§ **Set problem**: Reproduce the lines of these records verbatim, omitting the pictures from your answer.

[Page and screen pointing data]
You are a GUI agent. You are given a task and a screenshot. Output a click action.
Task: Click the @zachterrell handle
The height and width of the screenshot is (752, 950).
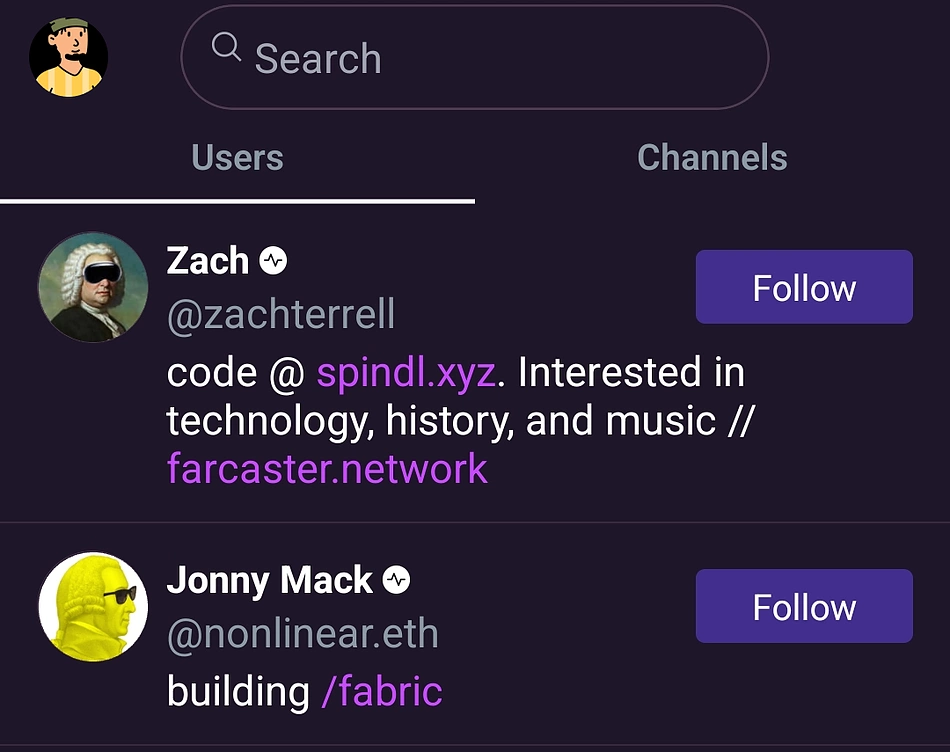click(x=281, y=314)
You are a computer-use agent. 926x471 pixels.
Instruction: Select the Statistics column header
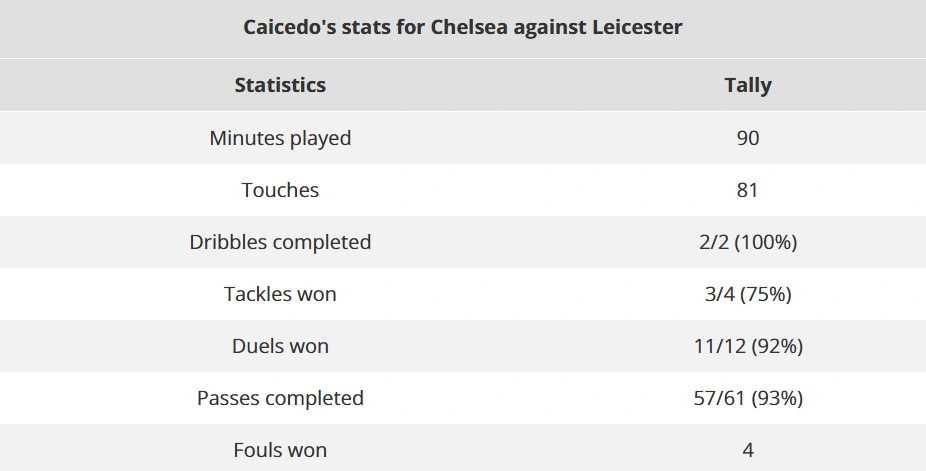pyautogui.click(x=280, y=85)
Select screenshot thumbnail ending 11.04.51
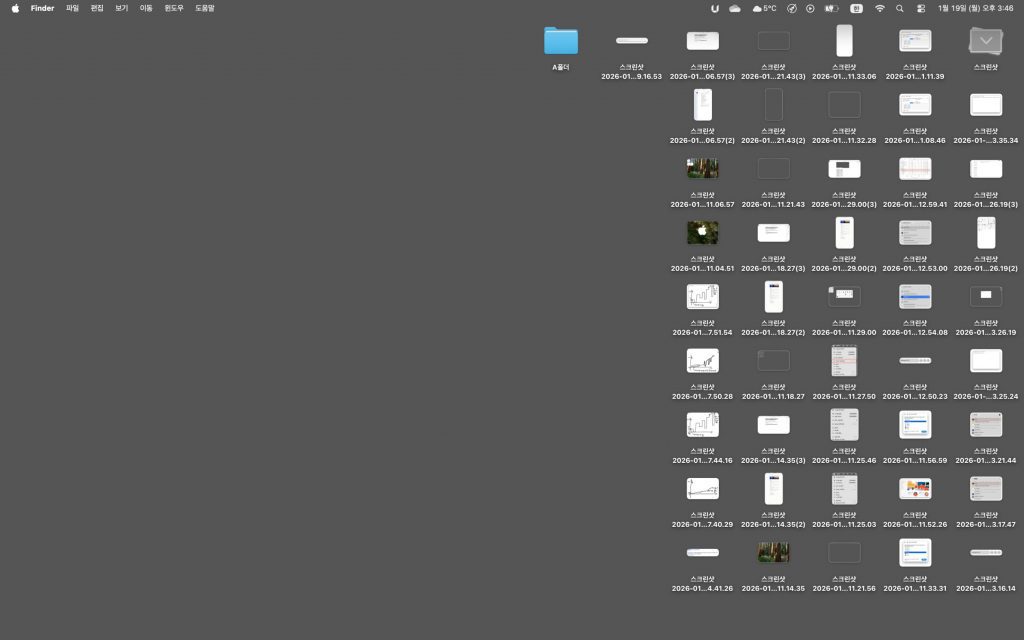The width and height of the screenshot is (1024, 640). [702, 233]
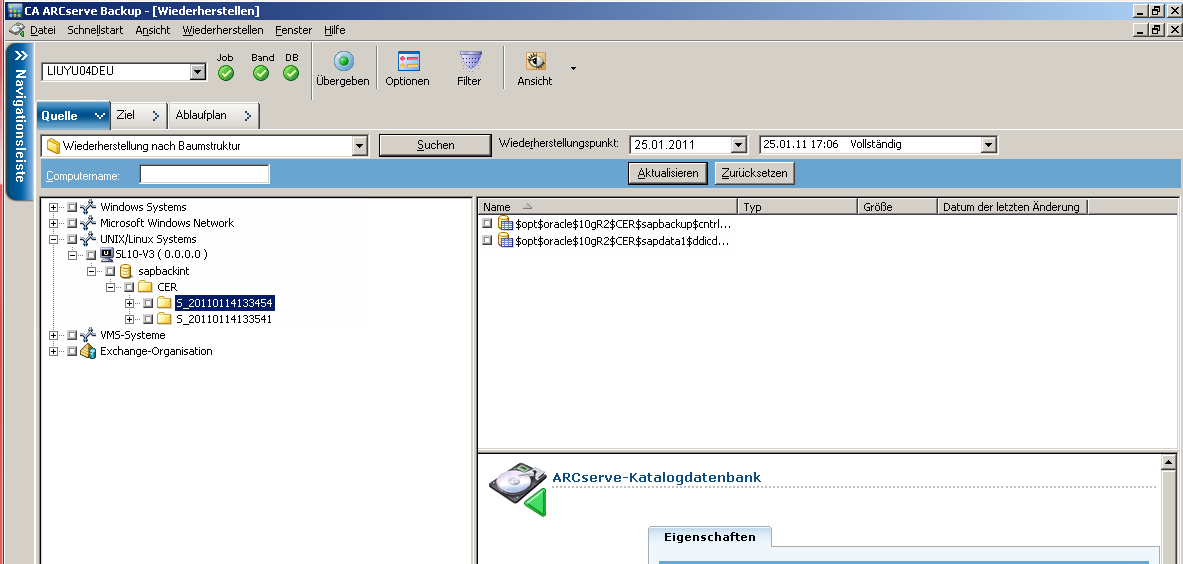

§ **Answer to the exercise**:
You are a GUI agent. You are given a task and a screenshot. Output a click action.
Task: Click the @zachterrell handle
The height and width of the screenshot is (752, 950).
click(x=281, y=314)
You are a computer-use agent. 926x471 pixels.
Instruction: Select the Statistics column header
pyautogui.click(x=280, y=85)
Select screenshot thumbnail ending 11.04.51
The width and height of the screenshot is (1024, 640). [702, 233]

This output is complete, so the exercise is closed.